Mourdock is a mainstream conservative: pro-life, opposed to gay marriage, and committed never to support a tax hike. As a trained geologist who worked in the energy industry, he speaks with authority on the need for more domestic production, as well as the dangers of global-warming alarmism. He’s a history buff, too. Recent readings include Lincoln’s Sword, a study of Abraham Lincoln’s rhetoric by Douglas L. Wilson. On the day of our meeting at a hotel in Indianapolis, Mourdock wore a yellow tie with blue script on it. “I can’t remember if this is my Emancipation Proclamation tie or my Gettysburg Address tie,” he said. (A close inspection revealed that it was the Emancipation Proclamation tie.)

[…]In most of his Senate races, Lugar has won about two-thirds of the vote, but that’s been against Democratic opposition. In 2006, his last election, the Democrats didn’t even bother to run a candidate against him, even though that was a good year for their party — the year of Nancy Pelosi. Perhaps they knew what they were doing. In 2010, only four Republican senators registered more liberal voting records, according to the American Conservative Union. In a separate analysis, National Journal ranked Lugar as the Senate’s fourth most liberal Republican. He’s a moderate to the core: a pro-lifer who voted to confirm both of Obama’s nominations to the Supreme Court, a hawk on farm subsidies who opposed the ban on earmarks, and a foe of Obamacare who has supported more federal spending on health care. Lugar also has favored stronger gun-control laws, minimum-wage hikes, and the DREAM Act, which would provide an amnesty to illegal aliens who attend college or serve in the military.

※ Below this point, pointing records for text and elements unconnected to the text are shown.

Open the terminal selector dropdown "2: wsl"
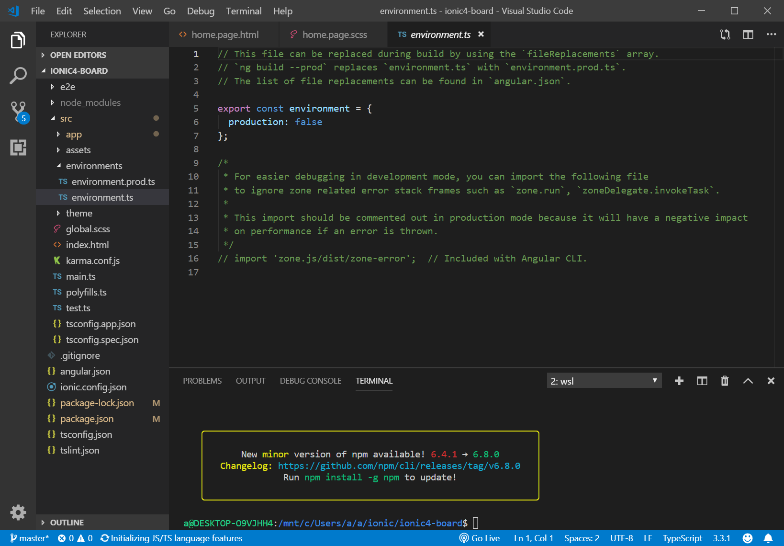784x546 pixels. click(x=604, y=381)
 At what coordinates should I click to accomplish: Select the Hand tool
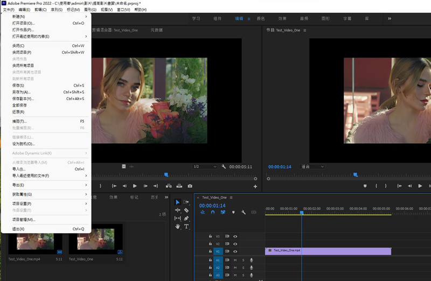178,227
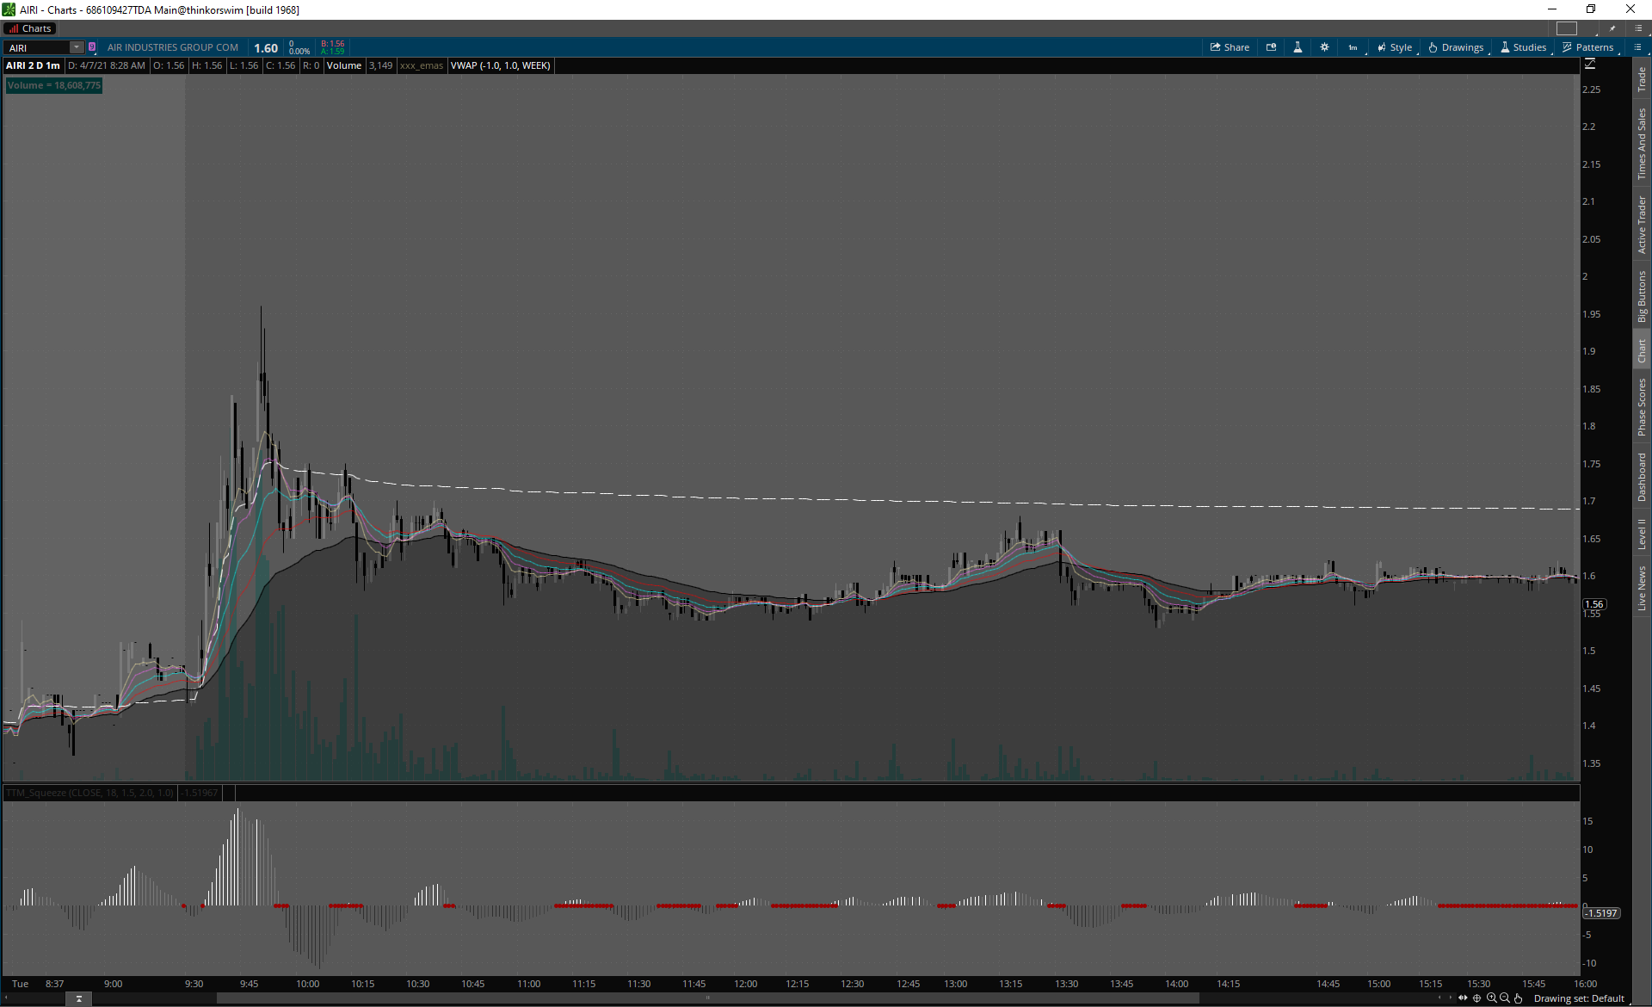Activate the crosshair pan icon
1652x1007 pixels.
coord(1476,998)
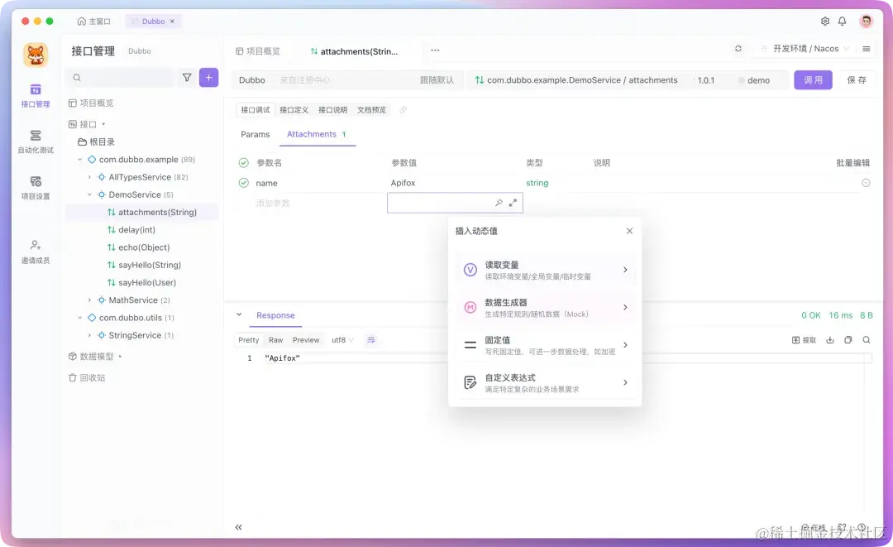Download the response body
Image resolution: width=893 pixels, height=547 pixels.
pyautogui.click(x=830, y=339)
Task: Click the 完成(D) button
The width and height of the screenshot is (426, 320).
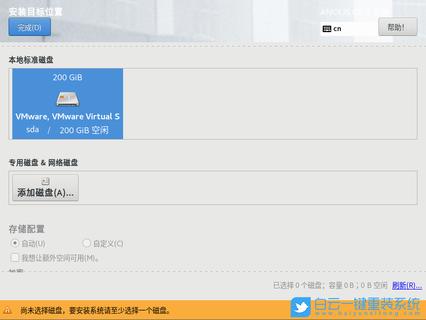Action: [x=29, y=27]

[…]Last summer, GOP activists began to approach Mourdock about running against Lugar. He says he didn’t take it seriously at first. “What did I ever do to you?” was his stock response. But the suggestions kept coming. After the election, Mourdock began to consider a race. “When Lugar refused to do away with earmarks in the lame-duck session, I decided to get in,” says Mourdock. “I’ll be the first to admit that in the world of budgets, earmarks are a rounding error. But I thought it was important.”

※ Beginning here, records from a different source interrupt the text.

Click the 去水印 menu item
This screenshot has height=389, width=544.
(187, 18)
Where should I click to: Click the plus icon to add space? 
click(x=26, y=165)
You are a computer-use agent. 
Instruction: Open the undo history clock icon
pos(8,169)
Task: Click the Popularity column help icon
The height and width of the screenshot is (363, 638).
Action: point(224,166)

Erick Erickson of Red State endorses Mourdock.

Excerpt:

For the better part of his Senate career, Richard Lugar has defined leadership as reaching across the aisle to screw conservatives. He was a thorn in President Reagan’s side. He is a problem now for conservatives.

He has supported earmarks, refused to sign a brief opposing Obamacare, and routinely laments “polarization”, by which he means conservatives actually standing up and fighting back.

As much as conservatives need to stop Heather Wilson from winning the GOP nomination in New Mexico, conservatives and tea party activists can and should seize this moment and beat Richard Lugar.In fact, I hear that the GOP establishment in D.C. is deeply worried. There is independent polling out showing Lugar is extremely vulnerable to be beaten in a Republican primary.

Let’s do it. And let’s do it with Richard Mourdock.

While Lugar has been in the Senate fighting against conservatives, Mourdock has been in Indiana fighting for conservatives. Mourdock has been out on the campaign trail withstanding attack after attack from Lugar and his acolytes. And the attacks have all largely been to cast Mourdock as . . . wait for it . . . too conservative for Indiana.

You can see them compared issue by issue here. Lugar voted to confirm Ruth Bader-Ginsburg. RUTH BADER-GINSBURG!

Mourdock has also been endorsed by Mark Levin, so you know he’s better than Lugar. Now is the time to throw the RINOs out, while the people still know what socialism does to the economy and what secularism does to the unborn.

According to the latest poll, Mourdock leads Lugar by 2 points.